Spiel mit Bomben auf Bielefeld / Zerstörung des Viadukts im März 1945 als Computerspaß / Zeitzeugin: "Nicht lustig"

Von Conrad Schormann

Bielefeld. Mit einem Knopfdruck können Computerbesitzer die 10.000-Kilo-Bombe ausklinken, die am 14. März 1945 Bielefelder tötete und den Viadukt in Schildesche zerstörte. "Dambusters" (Dammzerstörer) heißt das Computerspiel. "Nicht lustig" findet das Erika Wiebusch. Die 76-Jährige war mit dem Fahrrad am Viadukt unterwegs, als die Riesenbombe niederging.

"Dambusters" wurden die vielfach dekorierten Flieger des 617. Geschwaders der Royal Air Force genannt. Ihr Auftrag: Aus überladenen Flugzeugen mit den schwersten Bomben Dämme und andere Betonbauten zerstören. Die bis dahin schwerste und zerstörerischste Bombe aller Zeiten, "Grand Slam" genannt, warfen die Dambusters am 14. März 1945 über Bielefeld zum ersten Mal ab. Auch wegen dieser blutigen Mission hält der militärischer Ruhm der Dambusters an. Die Missionen wurden verfilmt, es gibt das vielfach neu aufgelegtes Computerspiel, tausende Internetseiten halten die Erinnerung an den ersten Abwurf der Riesenbombe wach.

Die Opfer am Boden kommen selten zu Wort. Ein Buch gibt es: "Als in Schildesche die Erde bebte" vom heutigen NW-Geschäftsführer Axel Frick, der unter anderem Zeugen zitiert, die beschreiben, wie die Toten mit Bollerwagen abtransportiert wurden. "Viele hatten die Zerstörung herbeigesehnt. Von dem Tag an hatten wir endlich Ruhe", sagt Näherin Erna Bitter.

Vergeblich hatten die Alliierten immer wieder ihre Bombenfracht abgeworfen.

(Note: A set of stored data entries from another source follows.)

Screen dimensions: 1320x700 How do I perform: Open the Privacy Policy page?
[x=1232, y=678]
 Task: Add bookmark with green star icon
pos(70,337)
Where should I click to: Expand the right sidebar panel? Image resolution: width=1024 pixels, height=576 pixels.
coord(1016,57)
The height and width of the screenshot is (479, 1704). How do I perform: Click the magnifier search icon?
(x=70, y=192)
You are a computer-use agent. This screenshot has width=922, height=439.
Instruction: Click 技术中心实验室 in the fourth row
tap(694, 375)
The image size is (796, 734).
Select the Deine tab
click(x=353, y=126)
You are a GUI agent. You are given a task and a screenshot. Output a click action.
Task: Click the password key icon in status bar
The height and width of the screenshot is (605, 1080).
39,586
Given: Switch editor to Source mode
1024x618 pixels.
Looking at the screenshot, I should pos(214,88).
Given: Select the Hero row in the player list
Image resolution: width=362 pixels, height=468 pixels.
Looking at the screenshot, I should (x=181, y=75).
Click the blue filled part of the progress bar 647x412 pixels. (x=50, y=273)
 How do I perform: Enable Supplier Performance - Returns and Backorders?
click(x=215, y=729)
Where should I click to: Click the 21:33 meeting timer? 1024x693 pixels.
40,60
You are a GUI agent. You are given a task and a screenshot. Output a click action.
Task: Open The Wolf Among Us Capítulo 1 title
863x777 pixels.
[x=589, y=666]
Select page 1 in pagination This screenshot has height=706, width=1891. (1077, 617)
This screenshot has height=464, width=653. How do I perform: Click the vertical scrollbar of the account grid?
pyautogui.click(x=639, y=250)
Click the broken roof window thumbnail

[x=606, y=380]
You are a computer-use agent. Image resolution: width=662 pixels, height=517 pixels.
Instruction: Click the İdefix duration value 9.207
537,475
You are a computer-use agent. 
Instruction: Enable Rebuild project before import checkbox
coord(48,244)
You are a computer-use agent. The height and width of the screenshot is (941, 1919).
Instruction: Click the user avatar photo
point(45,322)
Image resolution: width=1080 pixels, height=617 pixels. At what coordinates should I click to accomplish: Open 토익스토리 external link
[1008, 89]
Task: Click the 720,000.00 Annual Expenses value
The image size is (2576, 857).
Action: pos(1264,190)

Die Felder um den Viadukt glichen einer Kraterlandschaft. Mindestens 50 Menschen starben bei den Angriffen, der Viadukt stand. Von einer vergeblichen Attacke berichtet Flieger William Mulholland in seinem Internet-Kriegstagebuch. Am 10. März 1945 dachten er und seine Kameraden vom 506. Geschwader, sie müssten nicht fliegen. "Am Abend davor waren wir alle im örtlichen Pub. Es dauerte, uns aus den Betten zu bekommen." Das Ziel: Bielefeld. Bewölkt sei es gewesen, keine deutschen Flieger am Himmel.

Erika Wiebuschs Vater hatte sie gewarnt, am Viadukt entlangzuradeln. Am 14. März 1945 "hab‘ ich es riskiert, sonst hätte ich einen Riesenumweg gehabt". Sie hörte ein Pfeifen, warf sich in einen Graben und war bald mit Erdklumpen bedeckt. Auf einem Ohr ist sie seitdem taub. Wiebuschs Enkel lebt in England.

Dem 25-Jährigen würde es keine Freude machen, am Computer den Viadukt zu bombardieren, meint seine Großmutter, die das echte Bombardement knapp überlebte.

Die Zerstörung verbreitete sich wie ein Lauffeuer in der Stadt. Die örtliche Nazizeitung "Westfälische Neueste Nachrichten" hat dazu nichts beigetragen. Über "Wildgemüse auf Bielefelds Fluren" berichtete das Blatt am Tag danach.